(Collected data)
================================
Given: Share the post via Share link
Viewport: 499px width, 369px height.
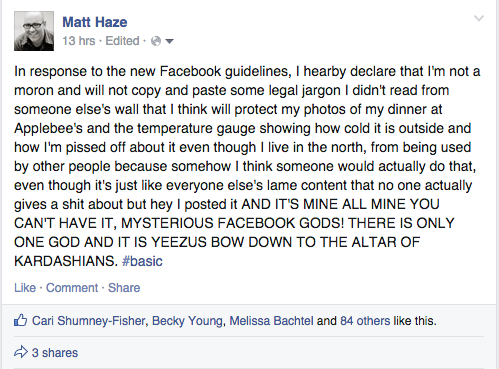Looking at the screenshot, I should (124, 288).
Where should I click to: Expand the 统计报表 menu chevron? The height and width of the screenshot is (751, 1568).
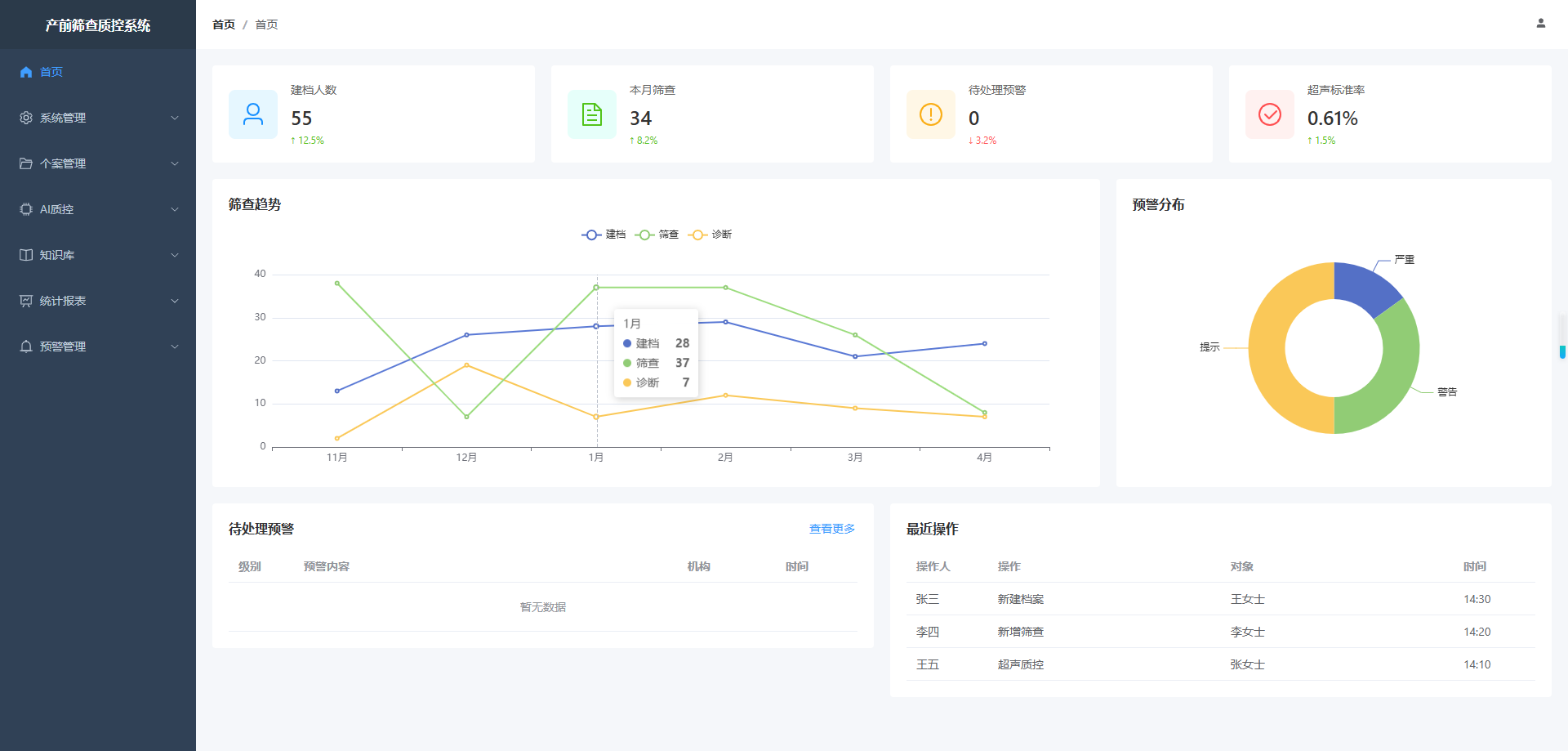click(175, 301)
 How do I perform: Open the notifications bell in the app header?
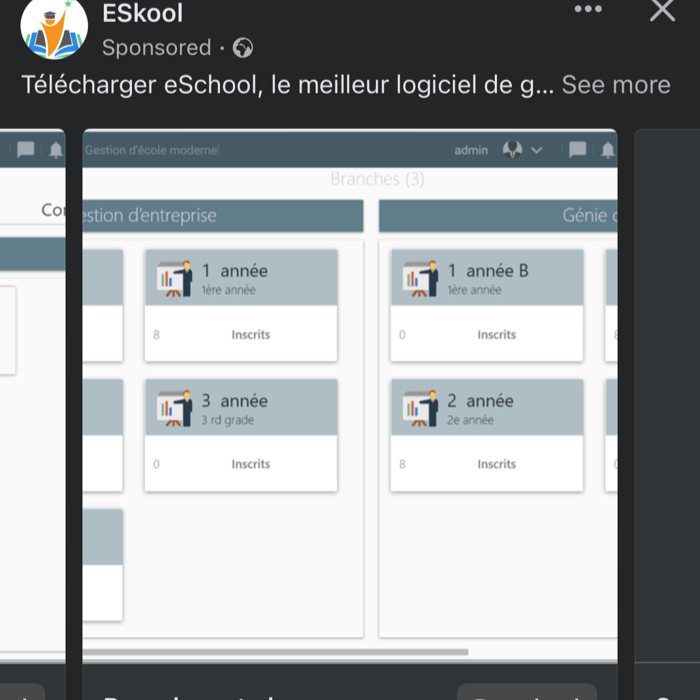coord(608,150)
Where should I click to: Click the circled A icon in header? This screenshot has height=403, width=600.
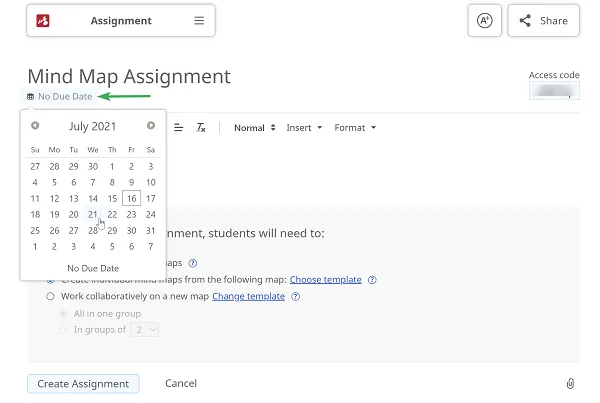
================================
> [Activity] A complete and exact copy of the records is required. Exclude the pictures.

> [The completed task]
Given: Share the post via Share link
Viewport: 499px width, 369px height.
Looking at the screenshot, I should (124, 288).
Where should I click to: Expand the 统计报表 menu chevron? The height and width of the screenshot is (751, 1568).
click(175, 301)
 How do I perform: Open the notifications bell in the app header?
coord(608,150)
Where should I click to: Click the circled A icon in header? This screenshot has height=403, width=600.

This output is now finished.